The title track “The Dead Trees” opens with Amorphis inspired energy and gusto with a wailing guitar and pounding percussions courtesy of Nico (ex-Gates of Dawn, ex-Hands of Fate) that wouldn’t look out of place in Sentenced’s Amok. More synths and orchestral chants bleed through as lucifer’s own vehement voice rumbles above. There’s drama, theatre and talent on show here and all in equal measure. The closing track of the EP “To Hell” is a much more straight forward track with its faster paced rhythm section and more direct delivery. It’s heaving with melody and hooks and leans more towards a direct style of death metal. That’s not to say that its not punching and thundering forth with power and drama, because it is. Lichfield are literally saturated in melancholic ferocity.
I befriended the man of many voices, vocalist Xavier through Facebook recently, and got an insight into his dedication and allegiance to heavy music. The man never rests on his laurels and if he isn’t working with Lichfield, Hangman’s Hymn or Plagueland, he’s exercising his poetic license in crafting deep and compelling lyrics that have become the gunpowder in all these bands arsenal. The underground scene needs grafters like this. These guys forge, promote, share and ultimately deliver the music that keeps us entertained and enthralled, and long may that continue.

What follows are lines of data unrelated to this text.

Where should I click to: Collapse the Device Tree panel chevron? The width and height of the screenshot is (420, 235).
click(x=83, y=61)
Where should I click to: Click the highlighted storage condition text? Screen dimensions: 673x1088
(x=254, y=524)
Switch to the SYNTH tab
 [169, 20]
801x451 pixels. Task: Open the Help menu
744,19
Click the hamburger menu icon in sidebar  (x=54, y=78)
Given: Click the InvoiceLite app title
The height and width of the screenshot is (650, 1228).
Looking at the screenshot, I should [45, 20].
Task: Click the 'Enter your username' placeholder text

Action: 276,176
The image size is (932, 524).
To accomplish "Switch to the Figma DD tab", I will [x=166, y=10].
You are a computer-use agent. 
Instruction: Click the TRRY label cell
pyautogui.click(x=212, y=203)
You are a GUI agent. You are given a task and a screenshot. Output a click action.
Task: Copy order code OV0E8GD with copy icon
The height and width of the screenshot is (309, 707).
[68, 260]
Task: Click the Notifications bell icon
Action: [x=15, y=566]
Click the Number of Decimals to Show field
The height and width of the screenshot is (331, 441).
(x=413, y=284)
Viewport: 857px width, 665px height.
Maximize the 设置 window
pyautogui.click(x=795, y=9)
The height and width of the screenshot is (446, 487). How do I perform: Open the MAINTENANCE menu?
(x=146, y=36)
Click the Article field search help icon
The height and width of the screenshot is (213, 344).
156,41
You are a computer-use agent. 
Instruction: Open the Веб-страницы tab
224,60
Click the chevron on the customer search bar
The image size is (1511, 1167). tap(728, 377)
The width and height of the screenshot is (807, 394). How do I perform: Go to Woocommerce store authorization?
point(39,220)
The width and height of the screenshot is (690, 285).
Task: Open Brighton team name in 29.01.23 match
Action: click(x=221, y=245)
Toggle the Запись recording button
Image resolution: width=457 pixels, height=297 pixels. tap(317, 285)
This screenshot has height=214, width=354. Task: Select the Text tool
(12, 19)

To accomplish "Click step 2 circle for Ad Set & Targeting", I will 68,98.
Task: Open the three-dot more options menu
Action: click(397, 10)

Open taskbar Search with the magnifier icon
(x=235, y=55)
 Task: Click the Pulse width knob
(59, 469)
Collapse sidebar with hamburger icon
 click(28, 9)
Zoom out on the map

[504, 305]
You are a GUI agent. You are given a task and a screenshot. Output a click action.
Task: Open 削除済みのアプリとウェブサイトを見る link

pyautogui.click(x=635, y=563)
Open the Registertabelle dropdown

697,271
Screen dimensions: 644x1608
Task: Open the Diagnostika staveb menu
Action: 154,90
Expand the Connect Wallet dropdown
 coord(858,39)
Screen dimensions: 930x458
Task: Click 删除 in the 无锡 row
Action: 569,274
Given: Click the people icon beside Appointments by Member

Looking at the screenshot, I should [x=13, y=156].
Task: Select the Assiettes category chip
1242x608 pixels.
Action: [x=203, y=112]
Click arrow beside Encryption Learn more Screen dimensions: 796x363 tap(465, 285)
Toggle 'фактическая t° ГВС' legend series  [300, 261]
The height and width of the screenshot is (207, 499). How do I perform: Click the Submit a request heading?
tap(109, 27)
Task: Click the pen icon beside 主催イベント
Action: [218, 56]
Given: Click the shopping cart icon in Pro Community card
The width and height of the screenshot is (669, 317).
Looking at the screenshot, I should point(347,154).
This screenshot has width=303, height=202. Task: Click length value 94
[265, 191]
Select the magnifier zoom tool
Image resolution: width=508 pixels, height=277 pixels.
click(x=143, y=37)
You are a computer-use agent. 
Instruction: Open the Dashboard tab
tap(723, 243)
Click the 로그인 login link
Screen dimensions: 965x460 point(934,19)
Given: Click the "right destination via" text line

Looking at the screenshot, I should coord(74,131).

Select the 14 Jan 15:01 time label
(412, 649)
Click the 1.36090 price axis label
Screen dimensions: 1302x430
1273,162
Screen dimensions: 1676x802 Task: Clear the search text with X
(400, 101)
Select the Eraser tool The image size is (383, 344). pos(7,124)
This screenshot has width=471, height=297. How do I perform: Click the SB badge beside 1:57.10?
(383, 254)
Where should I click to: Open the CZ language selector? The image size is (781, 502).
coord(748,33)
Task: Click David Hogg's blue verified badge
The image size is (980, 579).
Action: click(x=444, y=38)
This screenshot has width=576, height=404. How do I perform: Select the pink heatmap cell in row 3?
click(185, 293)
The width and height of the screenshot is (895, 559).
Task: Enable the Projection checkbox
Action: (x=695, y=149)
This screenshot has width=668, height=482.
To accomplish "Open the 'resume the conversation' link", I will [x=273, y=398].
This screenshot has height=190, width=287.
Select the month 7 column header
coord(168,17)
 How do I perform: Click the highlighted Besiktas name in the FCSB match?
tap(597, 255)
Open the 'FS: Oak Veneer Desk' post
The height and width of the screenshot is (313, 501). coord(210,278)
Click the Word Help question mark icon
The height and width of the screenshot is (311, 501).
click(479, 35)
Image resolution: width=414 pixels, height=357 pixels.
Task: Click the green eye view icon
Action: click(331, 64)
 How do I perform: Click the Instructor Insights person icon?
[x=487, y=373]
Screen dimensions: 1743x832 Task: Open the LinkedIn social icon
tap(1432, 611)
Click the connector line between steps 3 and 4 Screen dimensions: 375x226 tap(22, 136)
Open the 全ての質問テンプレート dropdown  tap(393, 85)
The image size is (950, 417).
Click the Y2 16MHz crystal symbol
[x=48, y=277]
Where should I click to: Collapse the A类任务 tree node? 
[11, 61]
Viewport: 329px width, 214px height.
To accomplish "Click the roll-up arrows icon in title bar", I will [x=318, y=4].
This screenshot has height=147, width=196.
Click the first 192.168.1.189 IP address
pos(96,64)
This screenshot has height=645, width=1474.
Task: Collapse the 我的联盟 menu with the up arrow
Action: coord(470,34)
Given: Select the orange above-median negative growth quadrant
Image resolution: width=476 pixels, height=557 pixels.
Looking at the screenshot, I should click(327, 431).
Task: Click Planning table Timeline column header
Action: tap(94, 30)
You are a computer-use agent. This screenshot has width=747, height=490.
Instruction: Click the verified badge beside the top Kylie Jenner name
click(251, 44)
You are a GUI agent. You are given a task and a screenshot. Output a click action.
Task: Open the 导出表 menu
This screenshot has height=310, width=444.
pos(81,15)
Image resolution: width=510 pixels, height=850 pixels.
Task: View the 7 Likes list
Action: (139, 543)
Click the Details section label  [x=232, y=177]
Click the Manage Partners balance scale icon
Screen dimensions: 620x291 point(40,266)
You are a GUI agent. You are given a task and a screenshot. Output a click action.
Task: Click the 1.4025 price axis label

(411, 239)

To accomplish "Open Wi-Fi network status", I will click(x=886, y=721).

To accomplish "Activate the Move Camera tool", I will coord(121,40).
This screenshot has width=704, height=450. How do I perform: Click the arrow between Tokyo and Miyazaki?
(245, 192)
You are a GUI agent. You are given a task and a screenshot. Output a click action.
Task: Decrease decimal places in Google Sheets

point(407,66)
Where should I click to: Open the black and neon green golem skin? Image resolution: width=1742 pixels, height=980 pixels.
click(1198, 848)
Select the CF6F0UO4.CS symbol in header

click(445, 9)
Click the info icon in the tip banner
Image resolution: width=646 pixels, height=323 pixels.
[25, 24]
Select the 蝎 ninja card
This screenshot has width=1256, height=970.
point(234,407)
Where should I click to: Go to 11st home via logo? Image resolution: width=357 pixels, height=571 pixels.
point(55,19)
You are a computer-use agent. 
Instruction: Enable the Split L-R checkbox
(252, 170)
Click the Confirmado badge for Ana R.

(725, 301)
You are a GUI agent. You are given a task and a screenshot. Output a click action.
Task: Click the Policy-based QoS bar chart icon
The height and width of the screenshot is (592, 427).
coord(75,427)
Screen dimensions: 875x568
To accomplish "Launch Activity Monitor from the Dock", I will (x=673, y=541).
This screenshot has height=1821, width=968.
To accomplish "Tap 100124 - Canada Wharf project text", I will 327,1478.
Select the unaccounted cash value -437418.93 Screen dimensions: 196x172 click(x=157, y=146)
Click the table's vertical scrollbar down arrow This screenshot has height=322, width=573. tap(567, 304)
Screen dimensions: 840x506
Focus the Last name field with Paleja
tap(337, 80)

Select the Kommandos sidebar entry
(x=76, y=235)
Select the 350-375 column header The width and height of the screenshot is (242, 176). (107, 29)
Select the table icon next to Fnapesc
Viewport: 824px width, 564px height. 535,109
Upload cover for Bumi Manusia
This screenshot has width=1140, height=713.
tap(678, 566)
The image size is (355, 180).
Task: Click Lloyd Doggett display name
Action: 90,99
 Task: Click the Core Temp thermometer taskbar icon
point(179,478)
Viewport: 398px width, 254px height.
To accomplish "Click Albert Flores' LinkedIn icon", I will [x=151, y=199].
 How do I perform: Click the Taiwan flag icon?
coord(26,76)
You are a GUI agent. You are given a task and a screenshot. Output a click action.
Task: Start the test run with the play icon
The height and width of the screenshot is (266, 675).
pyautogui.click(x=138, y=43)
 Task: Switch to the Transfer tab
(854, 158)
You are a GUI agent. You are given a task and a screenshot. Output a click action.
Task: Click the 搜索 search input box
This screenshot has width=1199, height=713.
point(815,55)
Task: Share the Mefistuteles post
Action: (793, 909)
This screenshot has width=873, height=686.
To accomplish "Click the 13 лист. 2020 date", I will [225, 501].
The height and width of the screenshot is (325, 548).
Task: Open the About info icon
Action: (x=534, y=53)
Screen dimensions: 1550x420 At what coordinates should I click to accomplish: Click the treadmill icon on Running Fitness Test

To close the EP there’s a cover version of Amorphis’s “Black Winters Day” which is a huge and daring track to record. It’s not an easy task to follow the vocal styles of both Tomi Koivusaari and Tomi Joutsen, but Xavier does a sterling job here. Musically it’s absolutely on point and does the original versions justice. A lot of bands have tried to do covers and try to “make it their own”, and fail miserably. Lichfield bring their own natural form and sound to the track, keeping the melody, heaviness and brooding aura intact. A fitting way to close the EP and a very credible nod to times past. I look forward to a full album in the very near future, and equally look froward to reviewing it.